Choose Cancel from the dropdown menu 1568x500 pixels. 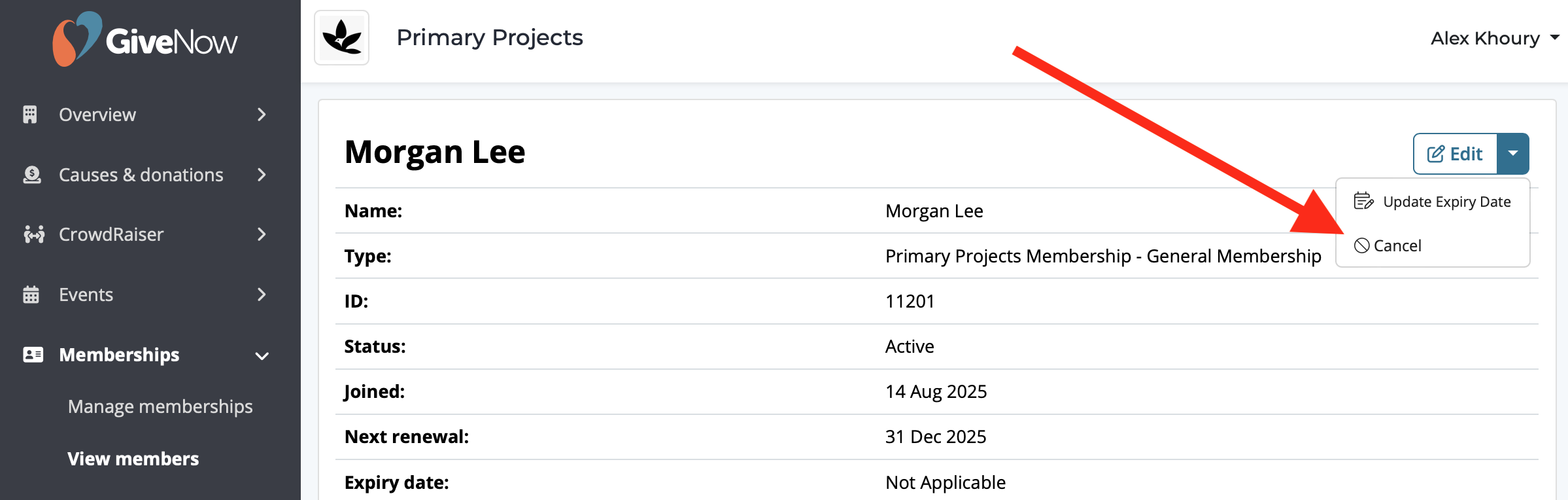coord(1397,246)
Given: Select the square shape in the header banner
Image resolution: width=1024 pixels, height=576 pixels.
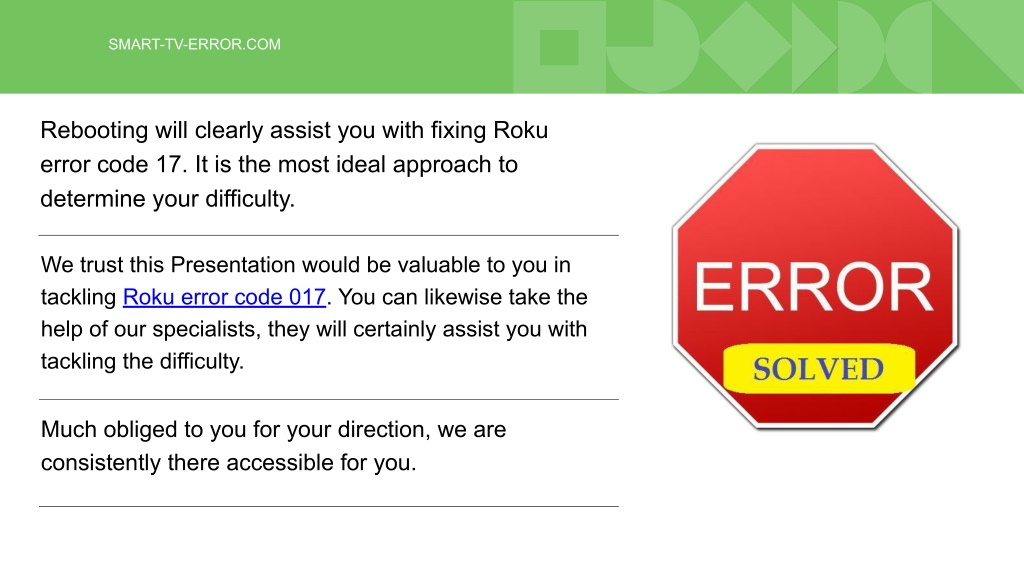Looking at the screenshot, I should [559, 47].
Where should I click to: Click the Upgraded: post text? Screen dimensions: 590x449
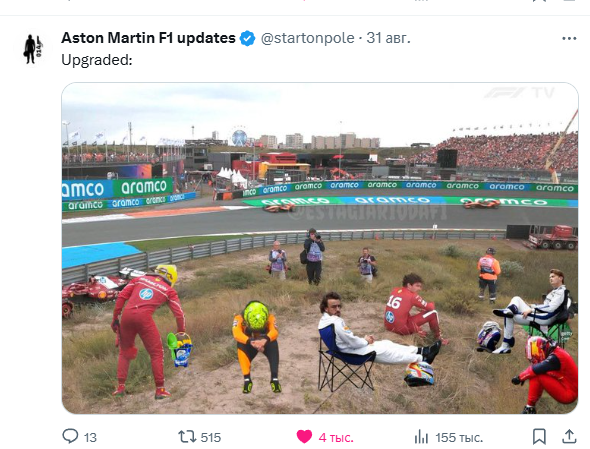[97, 60]
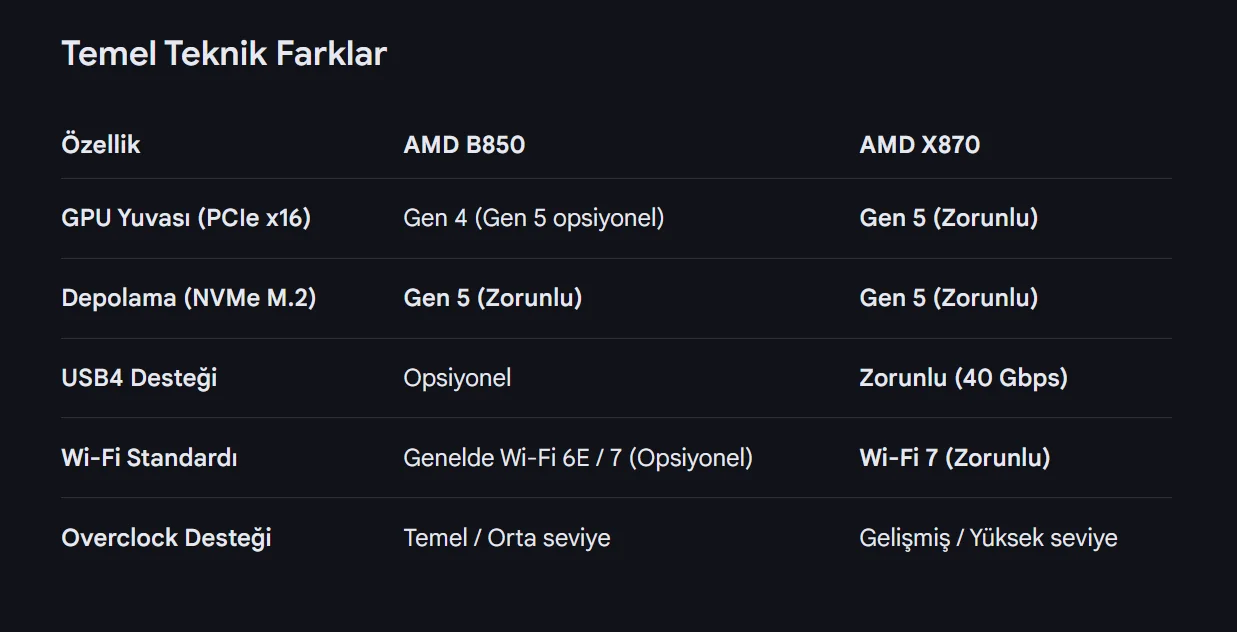This screenshot has width=1237, height=632.
Task: Click the "Opsiyonel" cell for USB4
Action: tap(457, 378)
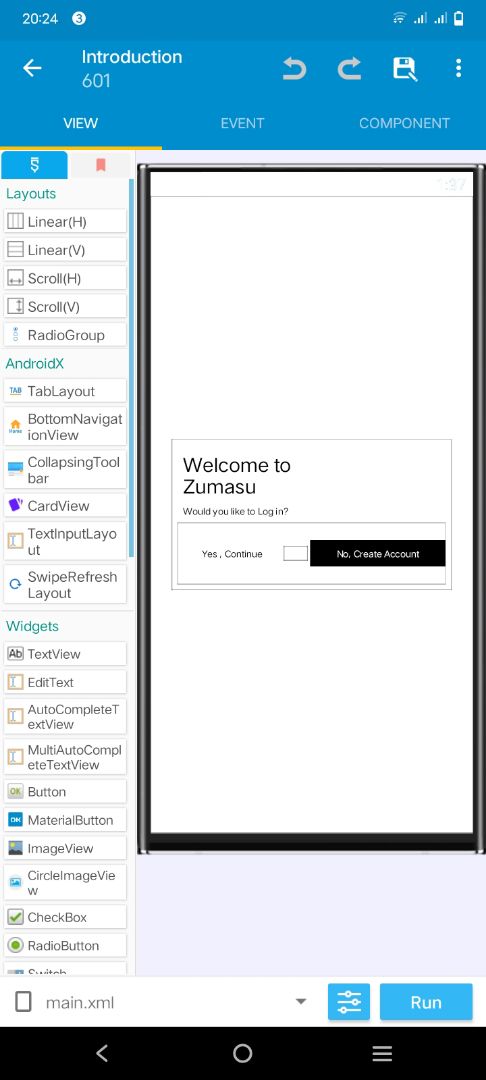Open the bookmark palette tab
486x1080 pixels.
coord(101,165)
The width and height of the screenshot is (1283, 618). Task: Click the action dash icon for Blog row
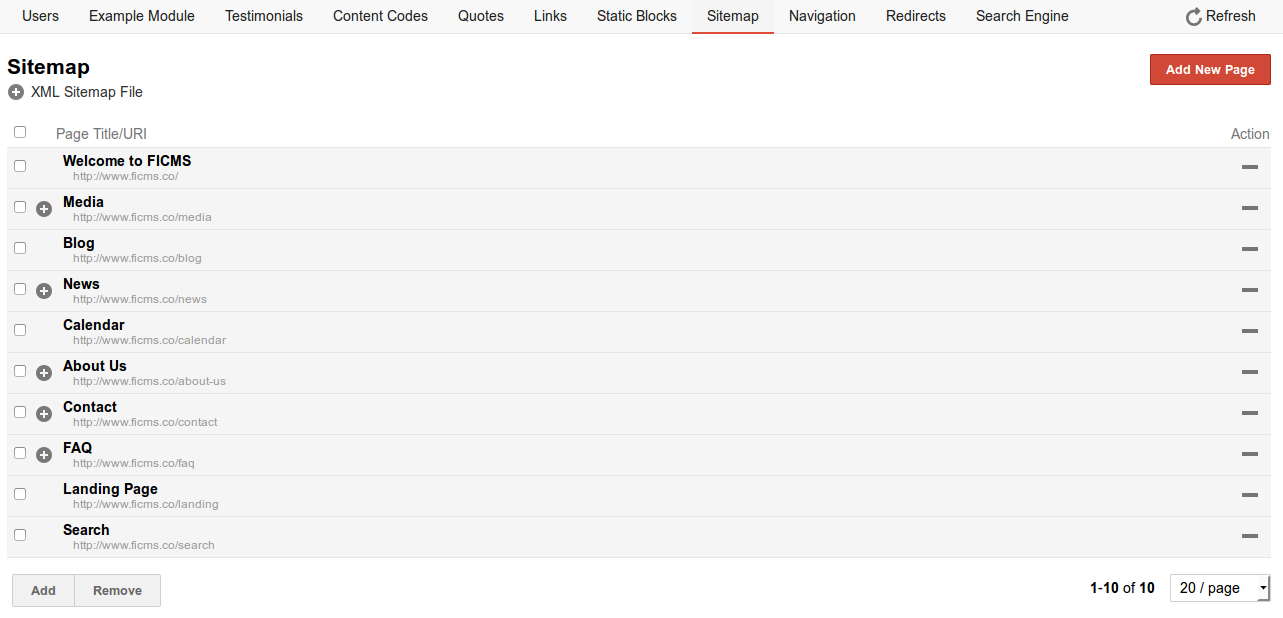[x=1249, y=249]
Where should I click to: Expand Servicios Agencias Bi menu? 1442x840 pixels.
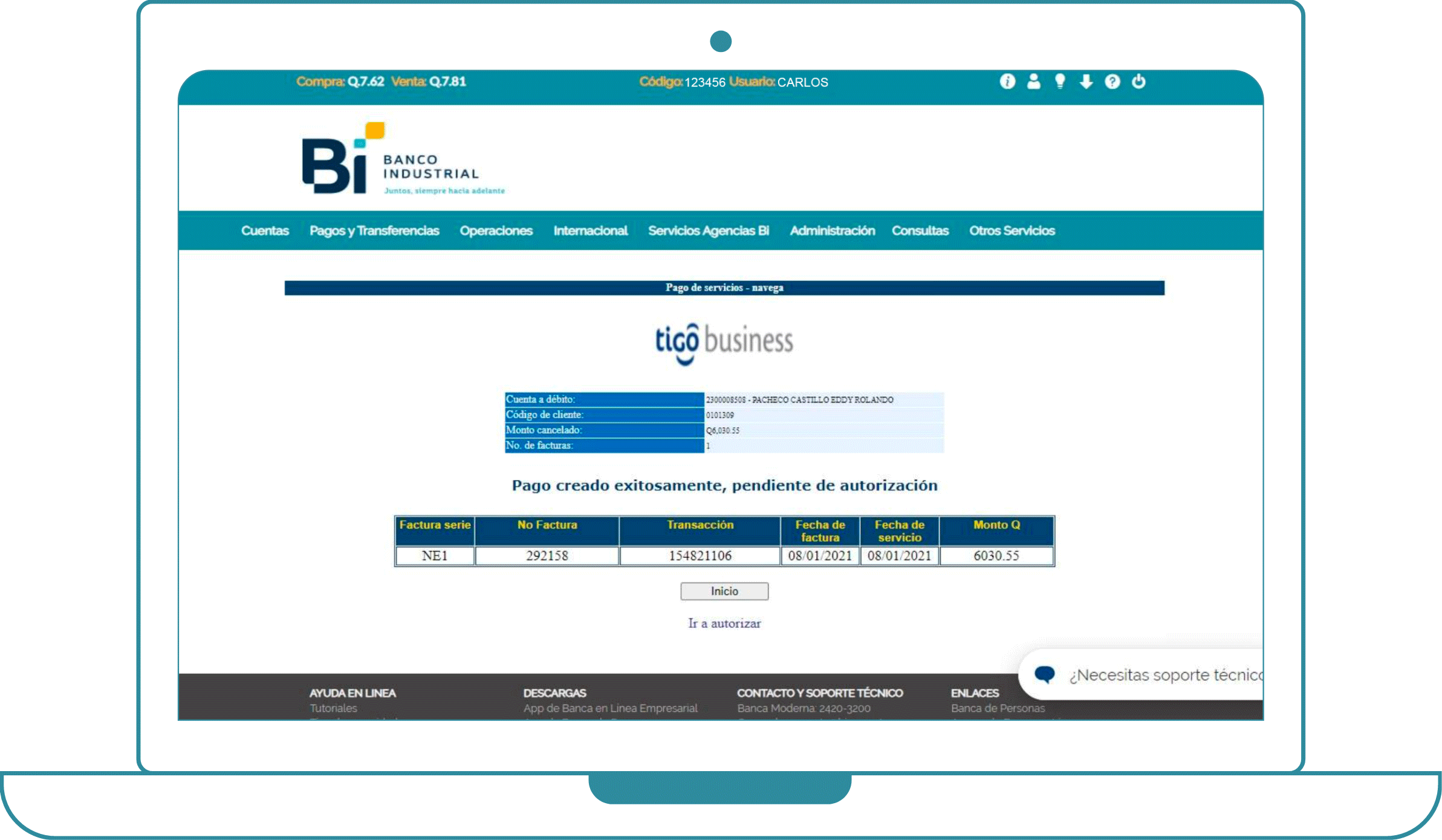pyautogui.click(x=708, y=231)
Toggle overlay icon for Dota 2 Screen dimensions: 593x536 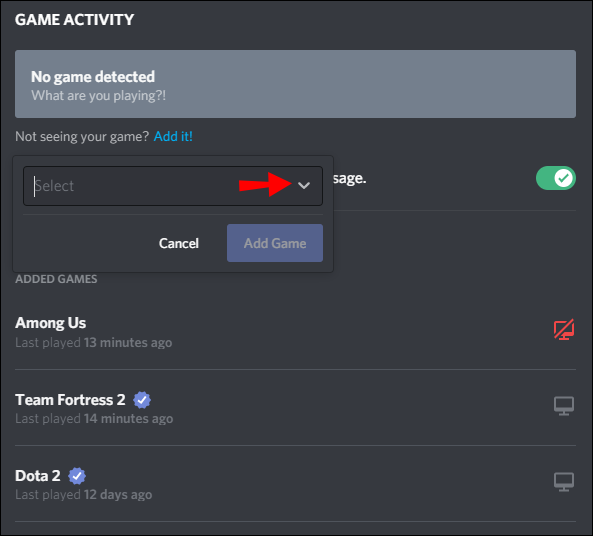564,482
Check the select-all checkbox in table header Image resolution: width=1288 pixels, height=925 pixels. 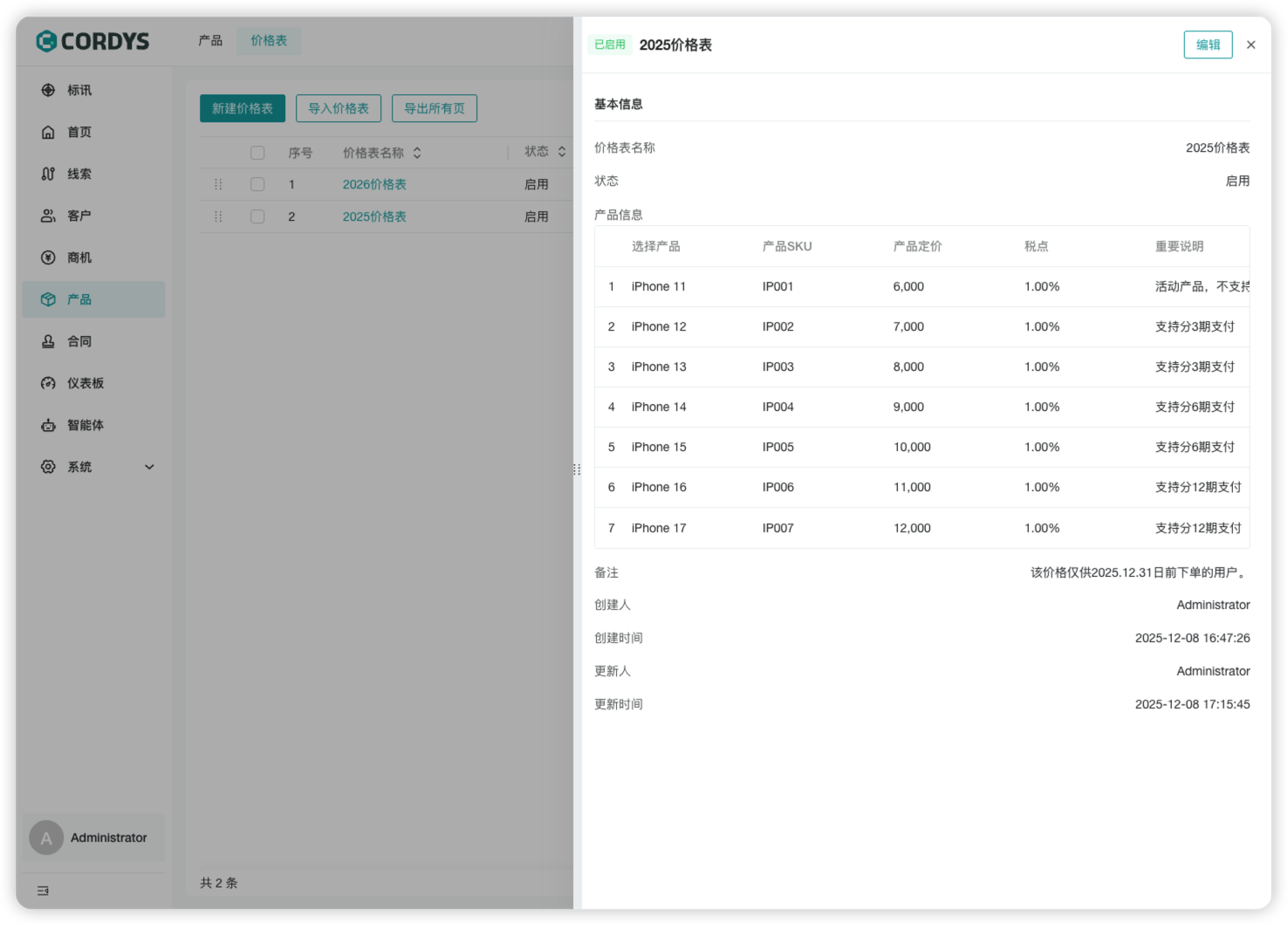[x=257, y=153]
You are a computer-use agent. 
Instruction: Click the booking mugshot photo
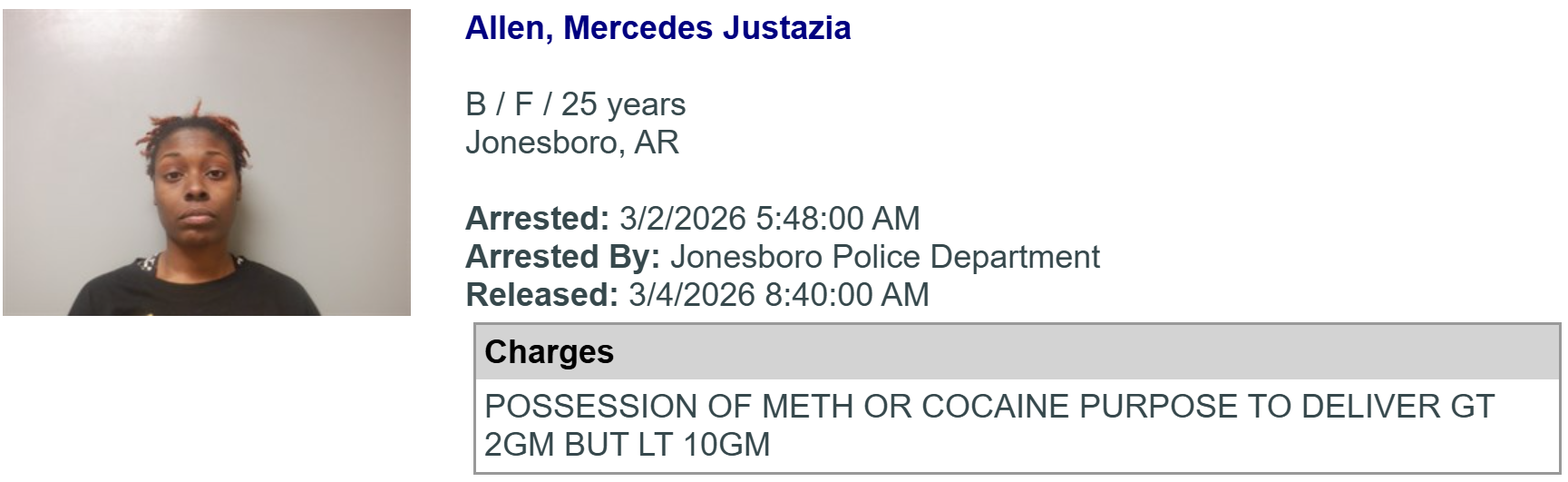coord(207,162)
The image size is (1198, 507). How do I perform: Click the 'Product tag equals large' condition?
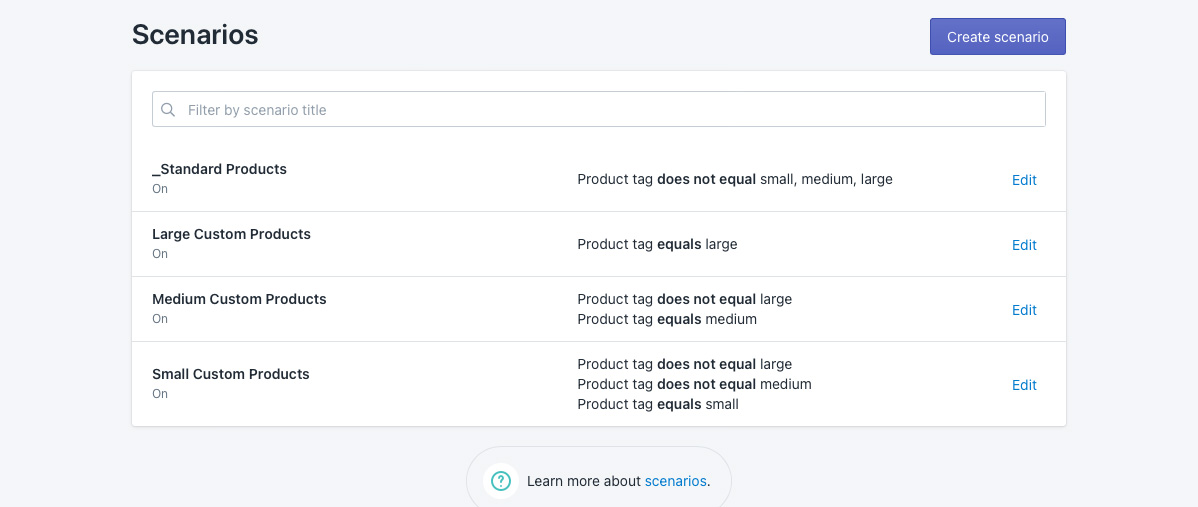tap(657, 244)
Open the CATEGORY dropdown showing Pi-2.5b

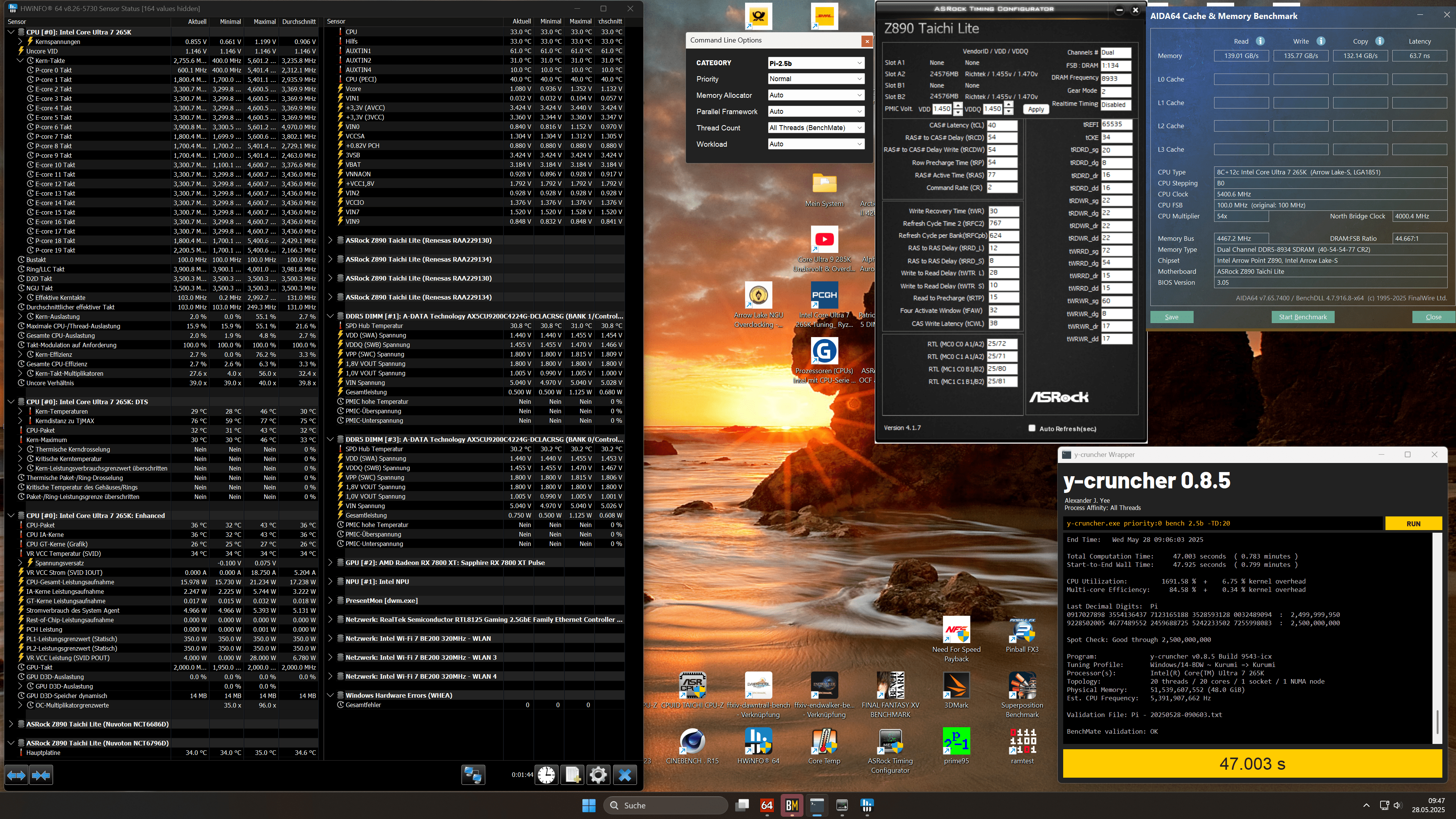pyautogui.click(x=816, y=63)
□ □ □
→ **Goal of the exercise**:
In the records, from the line containing "The image size" up to and including the last line, swap "dropdown" for "menu" and give those lines again with nothing else changed. Leave the pictures out of your answer.

→ **Problem solution**:
The image size is (1198, 507). How do I perform: Click the 'Product tag equals large' condition?
tap(657, 244)
Open the CATEGORY menu showing Pi-2.5b

pyautogui.click(x=816, y=63)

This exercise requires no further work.